Campus Corner

Blue Springs native is first active men’s college basketball player to say he’s gay

Jallen Messersmith is a 20-year-old from Blue Springs who blocked 53 shots for the Benedictine men’s basketball team last season.

And according to a national website that covers gay sports issues, Messersmith is believed to be the first active, openly gay men’s college basketball player.

He shared his story with the website,,

which published a feature on Messersmith

on Tuesday.

Messersmith’s sexual orientation wasn’t a secret to his coaches or teammates before the story was released. He says he told his teammates, including his best friend Brett Fisher, who played at Blue Valley Northwest, in the fall. All were supportive.

Messersmith also contacted Outsports with his story before NBA player Jason Collins announced that he is gay.

“I always wanted to put it out there,” Messersmith told Outsports, “ I wanted to show people it could be fine.

“ I’m just one of the guys, who happens to like guys.”

Benedictine is in Atchison, Kan., and has an undergraduate enrollment of about 2,000. It is affiliated with the Roman Catholic Church, which considers homosexual acts a sin but also says gays “must be accepted with respect, compassion, and sensitivity.”

School president Steve Minnis told The Star he doesn’t expect anything to change on campus, where he says Messersmith is well-liked.

“I’ve had conversations with the coaches to make sure he was being treated with respect and sensitivity,” Minnis said. “Our position always has been with Jallen is we love him as one of God’s children, and we want to make sure everything is positive for him.”
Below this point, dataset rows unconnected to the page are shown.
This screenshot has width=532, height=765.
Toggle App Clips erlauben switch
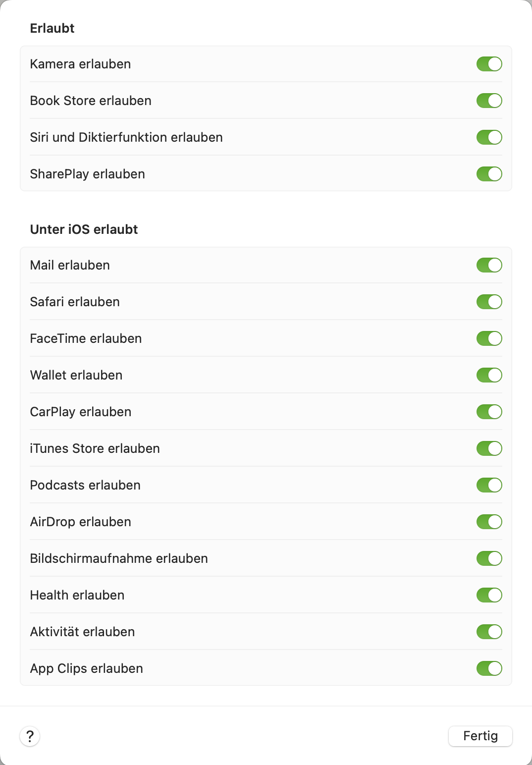[489, 668]
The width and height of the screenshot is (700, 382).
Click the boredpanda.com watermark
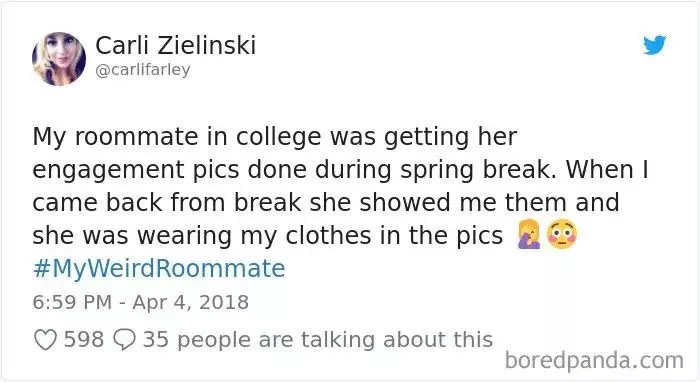[x=594, y=361]
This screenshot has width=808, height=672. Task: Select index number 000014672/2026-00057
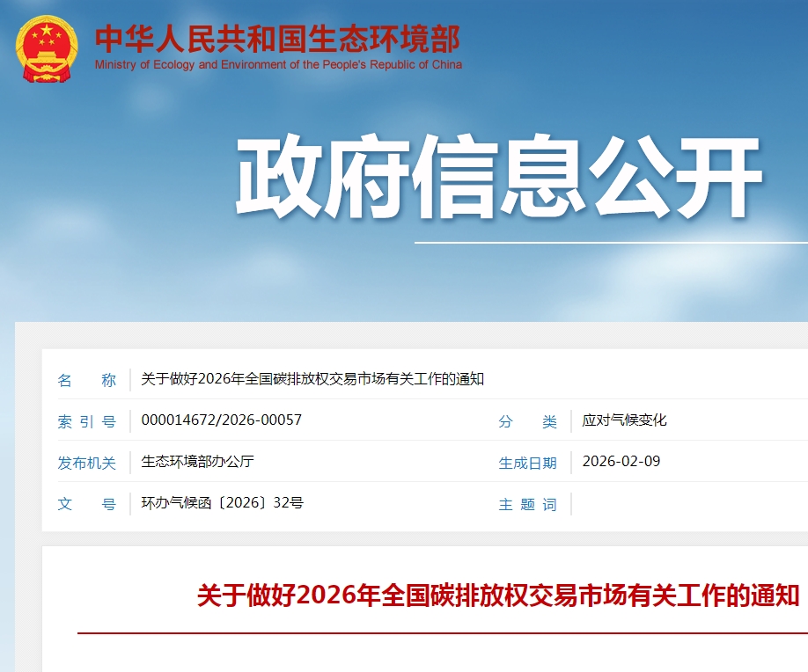(221, 420)
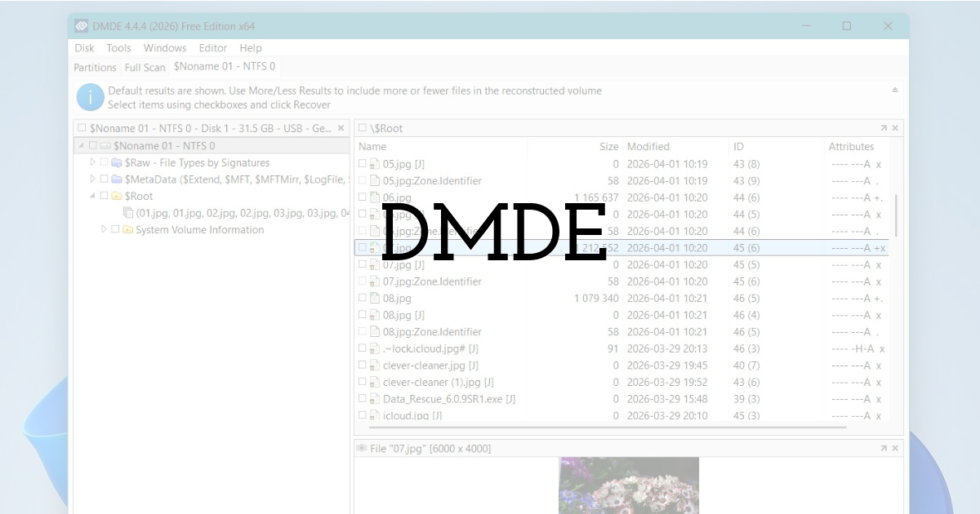Sort files by the Size column header
The image size is (980, 514).
coord(608,146)
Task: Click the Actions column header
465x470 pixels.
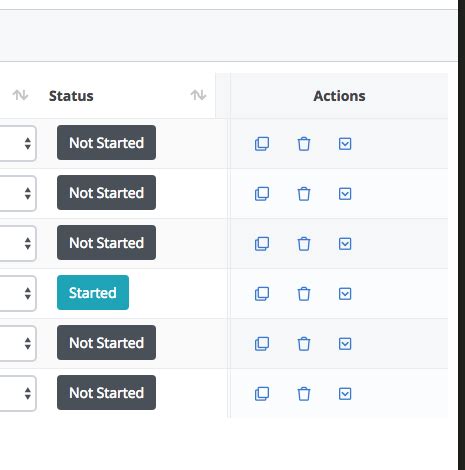Action: [x=339, y=96]
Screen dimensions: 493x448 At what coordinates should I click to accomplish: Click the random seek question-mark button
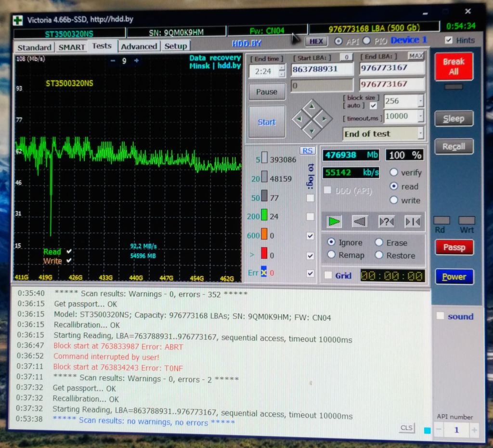pos(386,222)
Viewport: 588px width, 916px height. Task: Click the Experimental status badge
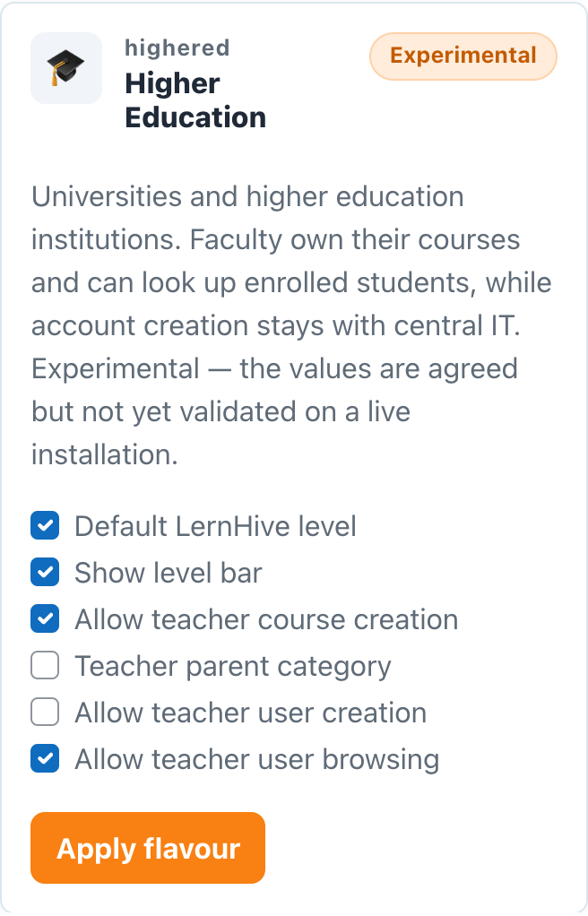(463, 56)
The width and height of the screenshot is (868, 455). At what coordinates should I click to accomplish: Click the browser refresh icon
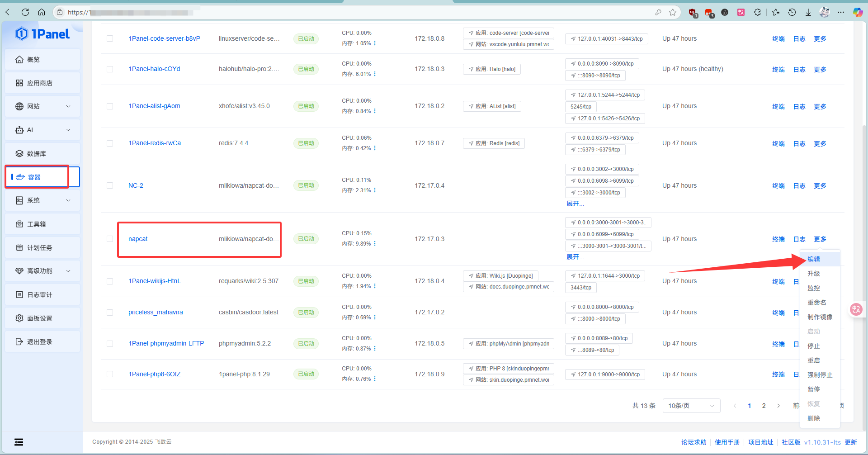click(25, 12)
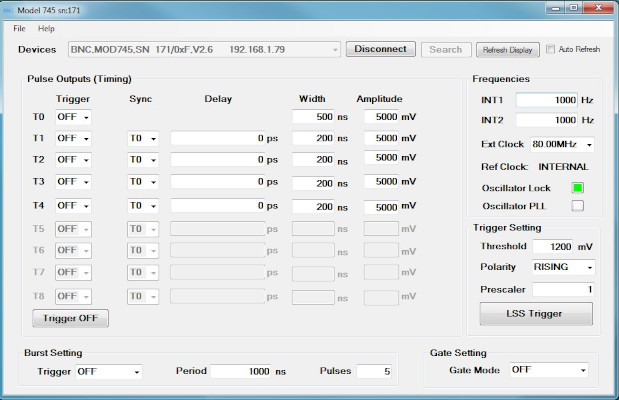The image size is (619, 400).
Task: Toggle the Oscillator Lock indicator
Action: pyautogui.click(x=577, y=187)
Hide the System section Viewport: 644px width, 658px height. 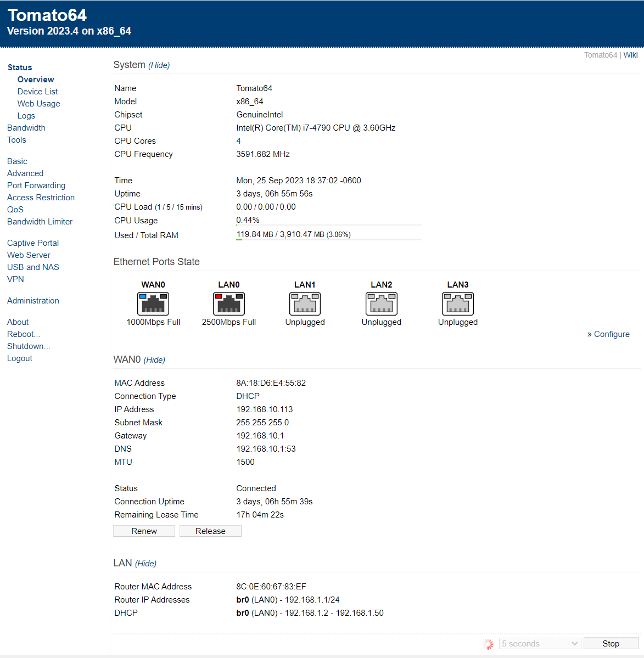(159, 65)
On the floor, it couldn’t have been more positive. Messersmith, a 6-foot-7 forward whose first name is a combination of his middle name, Allen, and that of former Michigan star Jalen Rose, finished his sophomore season averaging 4.9 points and 3.6 rebounds. He finished third in NAIA Division I with 1.9 blocks per game.

“We are a Catholic college, and we take our mission and values seriously,” Minnis said. “Our duty as Catholics, straight from the church, is to treat everybody with respect and accept them for who they are.”